__Tasks to carry out__
(1) Quote everything in the health care article from "All sorts of" down to "on an issue.", without changing a word.
(2) What comes next in the article about the ongoing health care fight? Continue it from the point where it stops.

__Excerpt provided__
━━━━

Health Overhaul The Battle Continues

Health care fight still rages


WASHINGTON — The fight over President Barack Obama’s health care overhaul hasn’t ended, it’s simply shifted to a wider arena.

All sorts of special interests — business, labor, medical, consumer and ideological — are now focused on how the new law shaping the nation’s health care system will be carried out. They’re also turning lawmakers’ votes into ammunition for this year’s congressional campaigns and beyond.

It all shows how lobbying grinds on, well after Congress has spoken on an issue.

Supporters and opponents alike hope to influence the drafting of regulations to implement the 2,500-plus pages of health care legislation. Agencies such as the Department of Health and Human Services are in the early stages of writing those rules, a process that can take months or even years.

━━━━

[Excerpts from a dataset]
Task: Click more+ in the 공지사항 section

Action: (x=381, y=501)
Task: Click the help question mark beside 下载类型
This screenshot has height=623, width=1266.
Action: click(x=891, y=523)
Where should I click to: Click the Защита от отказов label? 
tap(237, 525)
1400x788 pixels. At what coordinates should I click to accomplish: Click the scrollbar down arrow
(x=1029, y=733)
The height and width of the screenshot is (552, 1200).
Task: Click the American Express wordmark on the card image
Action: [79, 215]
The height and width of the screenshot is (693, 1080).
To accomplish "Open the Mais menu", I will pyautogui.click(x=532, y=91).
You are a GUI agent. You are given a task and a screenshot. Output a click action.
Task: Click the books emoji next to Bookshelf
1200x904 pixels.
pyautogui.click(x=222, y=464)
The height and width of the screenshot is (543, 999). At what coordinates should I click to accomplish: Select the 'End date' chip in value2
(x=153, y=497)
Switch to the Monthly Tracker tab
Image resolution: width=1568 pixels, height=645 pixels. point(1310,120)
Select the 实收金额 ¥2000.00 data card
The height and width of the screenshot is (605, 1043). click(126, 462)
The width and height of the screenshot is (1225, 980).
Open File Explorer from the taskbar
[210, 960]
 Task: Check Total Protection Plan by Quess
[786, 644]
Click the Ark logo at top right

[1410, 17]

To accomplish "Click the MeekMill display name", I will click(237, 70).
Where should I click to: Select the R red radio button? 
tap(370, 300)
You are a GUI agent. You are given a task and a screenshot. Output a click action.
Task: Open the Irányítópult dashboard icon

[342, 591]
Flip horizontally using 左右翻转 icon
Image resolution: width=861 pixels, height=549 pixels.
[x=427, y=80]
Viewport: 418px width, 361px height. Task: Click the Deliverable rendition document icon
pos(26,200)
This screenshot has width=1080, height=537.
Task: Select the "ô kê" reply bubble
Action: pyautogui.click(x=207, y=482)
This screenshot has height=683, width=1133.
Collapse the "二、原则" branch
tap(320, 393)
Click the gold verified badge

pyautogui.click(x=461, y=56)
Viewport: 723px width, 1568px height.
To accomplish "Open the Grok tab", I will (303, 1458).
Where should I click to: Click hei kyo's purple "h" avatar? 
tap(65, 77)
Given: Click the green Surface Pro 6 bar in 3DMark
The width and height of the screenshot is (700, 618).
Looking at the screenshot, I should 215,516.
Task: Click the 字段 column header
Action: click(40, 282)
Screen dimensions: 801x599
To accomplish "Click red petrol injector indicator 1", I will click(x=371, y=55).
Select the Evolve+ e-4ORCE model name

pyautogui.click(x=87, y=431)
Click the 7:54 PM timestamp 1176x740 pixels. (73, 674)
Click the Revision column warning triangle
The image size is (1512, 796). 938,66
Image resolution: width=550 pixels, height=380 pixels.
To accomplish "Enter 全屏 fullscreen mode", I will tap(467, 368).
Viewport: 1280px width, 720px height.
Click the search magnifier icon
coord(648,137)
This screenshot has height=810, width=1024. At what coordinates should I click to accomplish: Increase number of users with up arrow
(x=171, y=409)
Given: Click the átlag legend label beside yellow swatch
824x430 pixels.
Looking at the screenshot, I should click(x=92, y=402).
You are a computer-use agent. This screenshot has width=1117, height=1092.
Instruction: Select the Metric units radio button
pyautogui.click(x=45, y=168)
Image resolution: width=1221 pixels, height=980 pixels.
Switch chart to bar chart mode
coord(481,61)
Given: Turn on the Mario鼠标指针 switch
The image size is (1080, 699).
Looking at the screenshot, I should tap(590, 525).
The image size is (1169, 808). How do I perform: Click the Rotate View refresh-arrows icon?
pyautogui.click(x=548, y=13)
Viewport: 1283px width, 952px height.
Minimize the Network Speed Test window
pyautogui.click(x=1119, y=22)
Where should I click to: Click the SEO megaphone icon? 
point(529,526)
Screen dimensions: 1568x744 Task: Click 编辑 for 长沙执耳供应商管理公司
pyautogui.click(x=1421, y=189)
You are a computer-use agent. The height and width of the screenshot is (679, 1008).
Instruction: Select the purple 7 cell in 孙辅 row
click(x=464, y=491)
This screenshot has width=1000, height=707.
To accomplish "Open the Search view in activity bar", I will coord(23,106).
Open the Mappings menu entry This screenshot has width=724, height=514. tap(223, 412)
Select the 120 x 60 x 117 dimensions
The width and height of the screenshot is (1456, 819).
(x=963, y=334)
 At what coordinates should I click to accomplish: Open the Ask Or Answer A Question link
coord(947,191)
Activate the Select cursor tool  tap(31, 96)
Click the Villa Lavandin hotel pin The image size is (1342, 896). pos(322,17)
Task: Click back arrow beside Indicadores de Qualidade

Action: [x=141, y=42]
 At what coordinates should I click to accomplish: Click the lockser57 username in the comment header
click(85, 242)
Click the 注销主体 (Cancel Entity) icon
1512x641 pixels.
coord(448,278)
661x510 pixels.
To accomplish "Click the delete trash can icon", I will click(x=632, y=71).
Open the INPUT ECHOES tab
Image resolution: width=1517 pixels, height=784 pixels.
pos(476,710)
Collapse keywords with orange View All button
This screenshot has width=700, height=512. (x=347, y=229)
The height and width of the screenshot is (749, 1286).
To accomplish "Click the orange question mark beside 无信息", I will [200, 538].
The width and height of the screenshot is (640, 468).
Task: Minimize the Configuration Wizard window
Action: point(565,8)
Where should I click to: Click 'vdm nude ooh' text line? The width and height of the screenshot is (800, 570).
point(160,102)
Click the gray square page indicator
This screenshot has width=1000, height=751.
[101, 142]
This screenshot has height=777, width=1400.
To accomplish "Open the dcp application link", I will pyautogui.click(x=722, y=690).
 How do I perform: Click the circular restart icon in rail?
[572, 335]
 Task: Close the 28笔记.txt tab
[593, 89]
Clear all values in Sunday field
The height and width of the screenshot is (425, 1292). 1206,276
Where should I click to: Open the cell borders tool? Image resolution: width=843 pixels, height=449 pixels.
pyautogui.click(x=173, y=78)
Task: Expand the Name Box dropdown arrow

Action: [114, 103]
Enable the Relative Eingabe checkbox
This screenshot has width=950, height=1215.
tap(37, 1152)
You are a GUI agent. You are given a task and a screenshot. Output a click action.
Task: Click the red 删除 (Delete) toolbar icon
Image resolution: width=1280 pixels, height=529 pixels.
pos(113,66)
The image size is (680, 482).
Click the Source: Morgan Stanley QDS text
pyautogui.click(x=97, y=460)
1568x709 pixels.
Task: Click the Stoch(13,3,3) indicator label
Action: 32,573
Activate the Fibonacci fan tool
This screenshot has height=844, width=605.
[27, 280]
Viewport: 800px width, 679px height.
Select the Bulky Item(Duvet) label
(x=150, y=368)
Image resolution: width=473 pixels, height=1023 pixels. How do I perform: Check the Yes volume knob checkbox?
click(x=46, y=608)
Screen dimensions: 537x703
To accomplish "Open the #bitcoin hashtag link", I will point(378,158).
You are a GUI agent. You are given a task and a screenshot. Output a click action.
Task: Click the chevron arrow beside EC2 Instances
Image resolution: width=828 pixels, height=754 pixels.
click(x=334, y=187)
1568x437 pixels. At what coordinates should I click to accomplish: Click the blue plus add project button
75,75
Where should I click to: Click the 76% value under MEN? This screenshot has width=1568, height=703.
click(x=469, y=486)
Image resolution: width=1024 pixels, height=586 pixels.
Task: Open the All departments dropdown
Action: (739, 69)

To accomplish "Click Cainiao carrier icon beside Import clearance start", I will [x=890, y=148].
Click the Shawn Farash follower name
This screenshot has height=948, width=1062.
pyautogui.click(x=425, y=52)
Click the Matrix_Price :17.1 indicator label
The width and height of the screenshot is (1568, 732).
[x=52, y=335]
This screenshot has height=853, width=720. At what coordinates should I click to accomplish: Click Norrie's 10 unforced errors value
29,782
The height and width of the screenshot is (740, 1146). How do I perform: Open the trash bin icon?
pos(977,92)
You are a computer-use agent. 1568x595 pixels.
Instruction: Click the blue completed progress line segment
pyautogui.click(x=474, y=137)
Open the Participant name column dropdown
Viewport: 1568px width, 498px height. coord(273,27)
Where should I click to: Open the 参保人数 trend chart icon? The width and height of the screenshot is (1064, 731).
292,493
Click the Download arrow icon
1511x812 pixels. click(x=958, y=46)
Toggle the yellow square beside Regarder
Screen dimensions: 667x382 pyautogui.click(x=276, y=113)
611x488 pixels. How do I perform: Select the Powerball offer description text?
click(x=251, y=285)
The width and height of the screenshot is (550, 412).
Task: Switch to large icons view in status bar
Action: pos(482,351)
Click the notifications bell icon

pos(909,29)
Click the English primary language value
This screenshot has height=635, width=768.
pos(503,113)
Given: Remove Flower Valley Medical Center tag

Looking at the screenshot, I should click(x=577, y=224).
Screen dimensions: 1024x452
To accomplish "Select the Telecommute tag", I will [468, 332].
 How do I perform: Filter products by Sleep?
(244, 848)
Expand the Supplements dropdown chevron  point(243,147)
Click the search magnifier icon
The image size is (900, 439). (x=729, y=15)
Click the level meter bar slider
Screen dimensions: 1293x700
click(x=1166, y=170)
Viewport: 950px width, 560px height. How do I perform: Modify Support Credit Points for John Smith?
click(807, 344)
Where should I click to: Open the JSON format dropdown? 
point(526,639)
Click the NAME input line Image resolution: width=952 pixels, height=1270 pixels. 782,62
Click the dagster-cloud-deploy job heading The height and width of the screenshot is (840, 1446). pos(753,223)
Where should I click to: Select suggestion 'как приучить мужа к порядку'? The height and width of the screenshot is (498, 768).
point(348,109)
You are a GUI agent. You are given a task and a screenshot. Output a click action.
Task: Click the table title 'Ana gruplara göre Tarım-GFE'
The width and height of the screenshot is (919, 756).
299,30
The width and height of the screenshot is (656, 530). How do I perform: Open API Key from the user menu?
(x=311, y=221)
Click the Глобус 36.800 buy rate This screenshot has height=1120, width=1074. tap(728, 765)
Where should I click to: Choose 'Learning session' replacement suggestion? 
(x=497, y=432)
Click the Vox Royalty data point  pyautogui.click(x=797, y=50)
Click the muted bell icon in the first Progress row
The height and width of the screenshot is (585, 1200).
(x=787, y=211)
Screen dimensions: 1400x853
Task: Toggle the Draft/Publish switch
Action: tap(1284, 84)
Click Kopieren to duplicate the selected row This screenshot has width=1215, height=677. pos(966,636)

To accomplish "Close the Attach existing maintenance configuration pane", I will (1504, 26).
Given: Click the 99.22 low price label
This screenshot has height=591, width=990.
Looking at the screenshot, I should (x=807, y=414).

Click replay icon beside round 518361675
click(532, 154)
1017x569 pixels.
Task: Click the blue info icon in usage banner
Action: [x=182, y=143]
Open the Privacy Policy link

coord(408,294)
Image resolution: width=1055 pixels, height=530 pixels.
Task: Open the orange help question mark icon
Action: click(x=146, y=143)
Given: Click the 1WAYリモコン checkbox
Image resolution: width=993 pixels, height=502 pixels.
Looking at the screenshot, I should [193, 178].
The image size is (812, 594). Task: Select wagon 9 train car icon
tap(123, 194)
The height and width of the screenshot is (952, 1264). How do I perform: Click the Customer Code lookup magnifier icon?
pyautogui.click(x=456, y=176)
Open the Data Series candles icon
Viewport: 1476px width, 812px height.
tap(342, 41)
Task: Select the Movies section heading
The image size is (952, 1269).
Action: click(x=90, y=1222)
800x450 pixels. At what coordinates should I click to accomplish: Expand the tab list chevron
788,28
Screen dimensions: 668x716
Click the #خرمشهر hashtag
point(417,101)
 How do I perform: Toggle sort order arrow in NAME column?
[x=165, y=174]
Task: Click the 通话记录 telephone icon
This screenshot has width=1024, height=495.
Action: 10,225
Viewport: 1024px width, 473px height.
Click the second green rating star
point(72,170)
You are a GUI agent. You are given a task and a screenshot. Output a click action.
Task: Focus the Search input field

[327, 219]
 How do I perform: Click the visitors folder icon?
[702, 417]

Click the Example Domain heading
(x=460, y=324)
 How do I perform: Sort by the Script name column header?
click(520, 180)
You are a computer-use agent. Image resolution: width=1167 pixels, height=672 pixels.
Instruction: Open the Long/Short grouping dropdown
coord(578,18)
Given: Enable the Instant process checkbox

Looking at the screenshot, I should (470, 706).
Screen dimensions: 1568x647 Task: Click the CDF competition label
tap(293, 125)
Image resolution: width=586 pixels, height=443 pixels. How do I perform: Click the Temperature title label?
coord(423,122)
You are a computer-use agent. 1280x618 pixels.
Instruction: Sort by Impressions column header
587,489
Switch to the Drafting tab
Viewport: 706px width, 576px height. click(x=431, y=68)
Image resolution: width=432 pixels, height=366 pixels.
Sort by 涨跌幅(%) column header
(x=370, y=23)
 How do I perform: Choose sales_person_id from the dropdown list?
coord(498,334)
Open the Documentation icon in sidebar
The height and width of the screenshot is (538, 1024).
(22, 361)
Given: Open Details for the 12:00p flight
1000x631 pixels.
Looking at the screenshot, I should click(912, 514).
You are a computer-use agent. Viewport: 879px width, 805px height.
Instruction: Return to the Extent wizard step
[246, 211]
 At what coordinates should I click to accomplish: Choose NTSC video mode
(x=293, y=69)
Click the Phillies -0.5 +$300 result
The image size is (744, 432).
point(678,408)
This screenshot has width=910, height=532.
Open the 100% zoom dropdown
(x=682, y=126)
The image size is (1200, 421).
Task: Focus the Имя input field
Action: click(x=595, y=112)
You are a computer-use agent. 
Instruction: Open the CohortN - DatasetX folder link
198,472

━━━━

__Answers by item number__
(1)
All sorts of special interests — business, labor, medical, consumer and ideological — are now focused on how the new law shaping the nation’s health care system will be carried out. They’re also turning lawmakers’ votes into ammunition for this year’s congressional campaigns and beyond.

It all shows how lobbying grinds on, well after Congress has spoken on an issue.

(2)
“If people don’t like the outcome in Congress, they have another bite at it at the agency, to try to alter the rules so they’re more favorable to their policy point of view,” said Jim Burroughs, a public policy professor at George Mason University.

Among the anxious players:

_ Health insurers want to protect their bottom lines as the government creates new insurance pools this year for people with serious medical problems. Later, they’ll focus on state exchanges where insurers will compete to sell policies to consumers beginning in 2014. Their concerns range from the legal documents insurers will need to provide customers to specific definitions of who will qualify for the programs.